Oral and poster presentation at:
International Workshop on HIV & Hepatitis Drug Resistance and Curative Strategies
4th June 2013 - 8th June 2013
Larder BA1, Revell AD1, Wang D1, Hamers R2, Tempelman H3, Barth R4, Wensing AMJ4, Morrow C5, Wood R5, van Sighem A6, Reiss P6, Nelson M7, Emery S8, Montaner J9, Lane HC10, on behalf of the RDI study group
1 HIV Resistance Response Database Initiative (RDI), London, UK
2 PharmAccess Foundation, Academic Medical Centre, Amsterdam, The Netherlands
3 Ndlovu Care Group, Elandsdoorn, South Africa
4 University Medical Centre, Utrecht, The Netherlands
5 Desmond Tutu HIV Centre, Cape Town, South Africa
6 Stichting HIV Monitoring, Amsterdam, The Netherlands
7 Chelsea and Westminster Hospital, London, UK
8 The Kirby Institute, University of New South Wales, Sydney, Australia
9 BC Centre for Excellence in HIV/AIDS, Vancouver, Canada
10 National Institute of Allergy and Infectious Diseases, Bethesda, MD, USA.
In well-resourced settings, genotypic resistance testing (GRT) plays a major role in the selection and sequencing of combination antiretroviral therapy (ART) for the long-term suppression of HIV. GRT is unavailable in most resource-limited settings (RLS) so optimal drug selection is a challenge. Here we report the development and evaluation of the latest computer models to predict response to ART without GRT.
Random forest (RF) models were trained to predict the probability of virological response (viral load <50 copies/ml) using baseline viral load, CD4 count, treatment history, new drug regimen and time to follow-up from 22,567 treatment change episodes (TCEs) following failure. The models were assessed during cross-validation, with an independent test set (n=1,000) and 100 TCEs from sub-Saharan Africa (100 SSA). The area under the ROC curve (AUC) was the main outcome. The predictive accuracy of the models was compared to GRT using genotypic sensitivity scores (GSS) generated by three rules-based interpretation systems. They were also used to identify potentially effective drug regimens for cases of virological failure following a treatment change in RLS.

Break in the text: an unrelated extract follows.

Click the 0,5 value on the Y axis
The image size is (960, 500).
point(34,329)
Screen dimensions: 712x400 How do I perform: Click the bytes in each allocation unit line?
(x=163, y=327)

The models achieved a mean AUC of 0.82 during cross validation, 0.80 with the 1,000 test set and 0.78 for the 100 SSA set. Of the 1,000 test TCEs, 346 had genotypes available and the AUC for the GSS ranged between 0.56 and 0.57, which was significantly inferior to the accuracy of the models (p<0.0001). The models identified alternative 3-drug regimens, comprising locally available drugs, with higher probabilities of response for 96% of cases in RLS where the new treatment had failed.
These models, trained with the largest dataset so far, were able to predict response to HIV therapy significantly more accurately than genotypes with the most commonly used interpretation systems. Despite being trained with data mostly from well-resourced settings they were accurate for cases from RLS. The models have the potential to predict and avoid treatment failure by identifying effective, alternative, practical regimens and have potential clinical utility for RLS.